Una giustizia che in sede penale l'ex azzurro ha ottenuto, con l'archiviazione del caso e il riconoscimento da parte dei giudici di Bolzano che ci fu manipolazione della provetta. La tesi sui cui ha fondato tutto l'iter per dimostrare l'innocenza, che però in sede sportiva non è stata riconosciuta: anche le ultime istanze, quelle che chiedevano uno sconto per poter sperare nella qualificazione alle Olimpiadi di Parigi (al via il 26 luglio) sono state respinte. Per Schwazer quella al testosterone del 2016 era una seconda positività: la prima di tre anni e sei mesi risaliva al 23 aprile 2013. Si trattata di epo e lì il marciatore ammise di essere colpevole. Dopo quello stop il rientro per tornare ai massimi livelli e la scelta di affidarsi a Sandro Donati, coach paladino della lotta al doping.

Poi nel 2016 la positività (questa volta al testosterone) da sempre contestata dall'azzurro che fino alla fine ha cercato di dimostrare che erano stati alterati i campioni. Una vicenda che ha viaggiato ben lontano dalle piste di atletica, per diventare libri, una serie di Netflix, documentari quasi sempre dalla parte di Alex. C'è chi ha scritto che "tenere Alex lontano dai Giochi è un'offesa all'umanità e alla bellezza", ma alle Olimpiadi Schwazer ha dovuto rinunciare (l'ultimo no quello del Tas). Allenandosi tutti i giorni, chilometri e chilometri, ha alimentato la speranza naufragata di andare ai Giochi di Parigi, possibile e certo umano che ora il sogno sia tornare a competere da atleta.

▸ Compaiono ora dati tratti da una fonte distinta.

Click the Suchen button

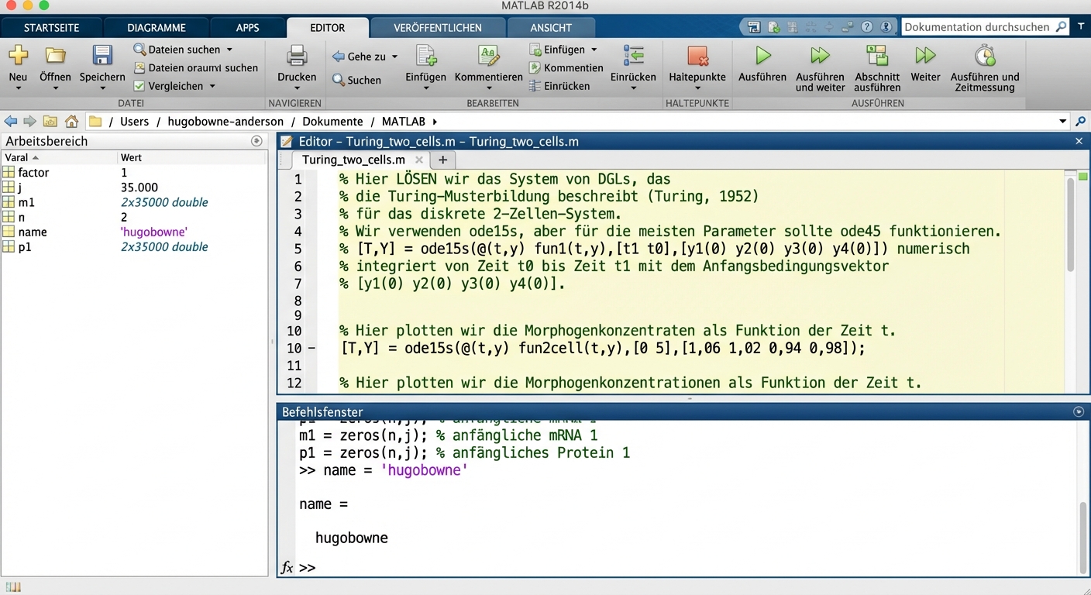pyautogui.click(x=357, y=80)
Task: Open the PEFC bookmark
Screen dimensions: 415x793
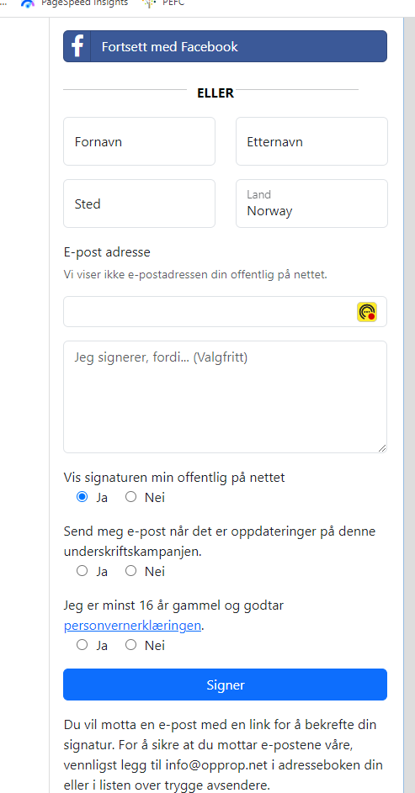Action: [163, 3]
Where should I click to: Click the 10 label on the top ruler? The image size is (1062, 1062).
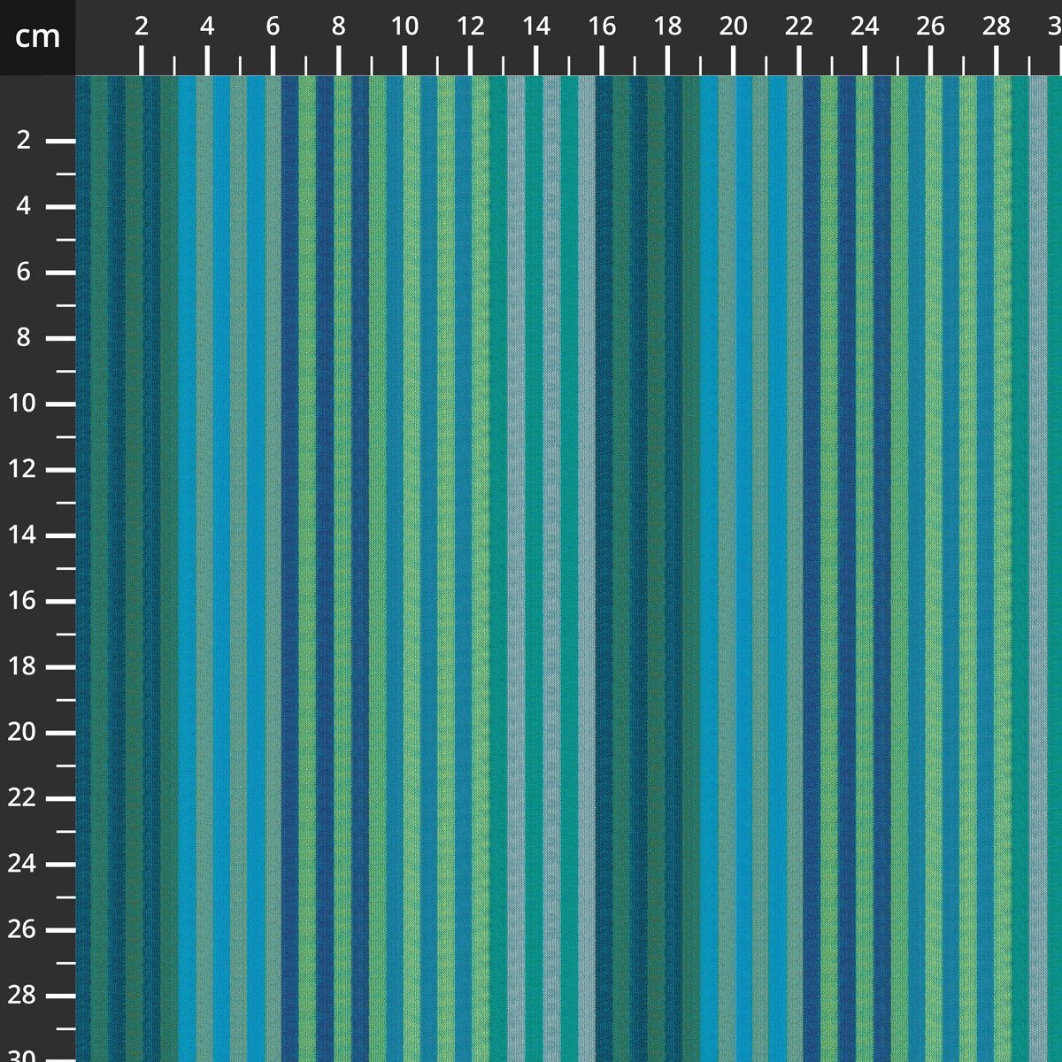click(x=404, y=27)
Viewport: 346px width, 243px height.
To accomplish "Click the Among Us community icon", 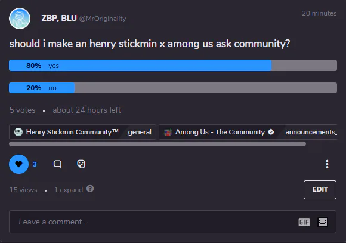I will (x=168, y=132).
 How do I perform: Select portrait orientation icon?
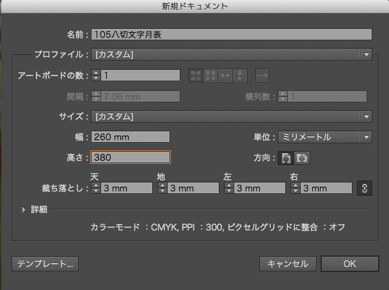coord(286,158)
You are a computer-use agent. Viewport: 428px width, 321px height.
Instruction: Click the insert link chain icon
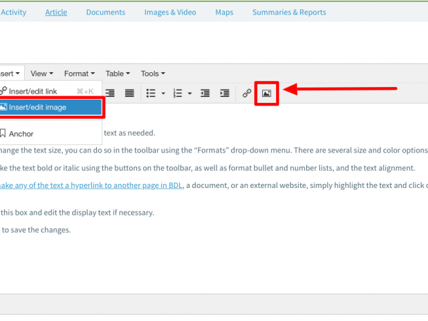[x=247, y=93]
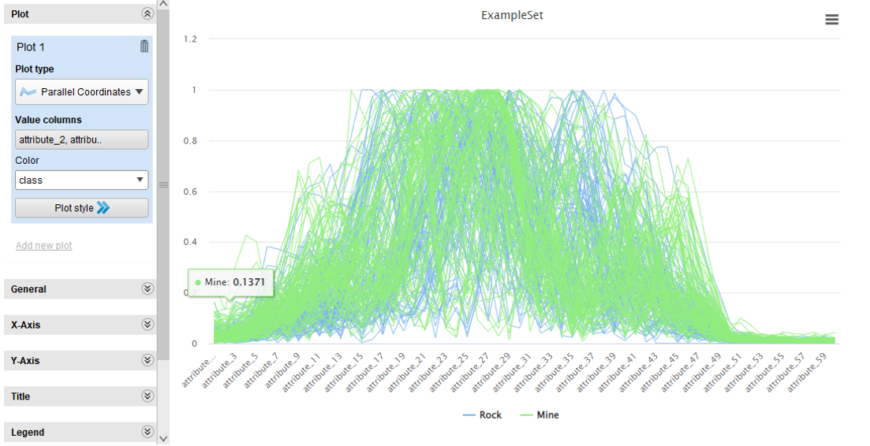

"Ringrazio tutti quelli (pochi) che mi sono stati vicini in questo doloroso (ed infernale) percorso - dice l'ex azzurro -, quelli che non mi hanno mai abbandonato, quando sarebbe stato facile farlo, quelli che hanno lottato con me e sofferto assieme a me per l'ingiustizia che dovevo sopportare e per il trattamento che mi veniva riservato; ringrazio infine quelli (molti) che dopo aver compreso la mia innocenza ed estraneità ai fatti di cui ero stato accusato, mi hanno fatto sentire (seppur a distanza) il loro affetto e vicinanza, grazie! Il buio e le tenebre per l'ingiustizia subita faranno ora posto alla luce di un nuovo giorno nel quale potrò accompagnare i mei figli a gareggiare in una piscina o in una pista di atletica senza per questo incorrere in squalifiche (cosa che sarebbe avvenuta fino a ieri)". Firmato: "Alex". Già, i figli, i piccoli Ida e Noah, la prima luce nella seconda vita di Schwazer.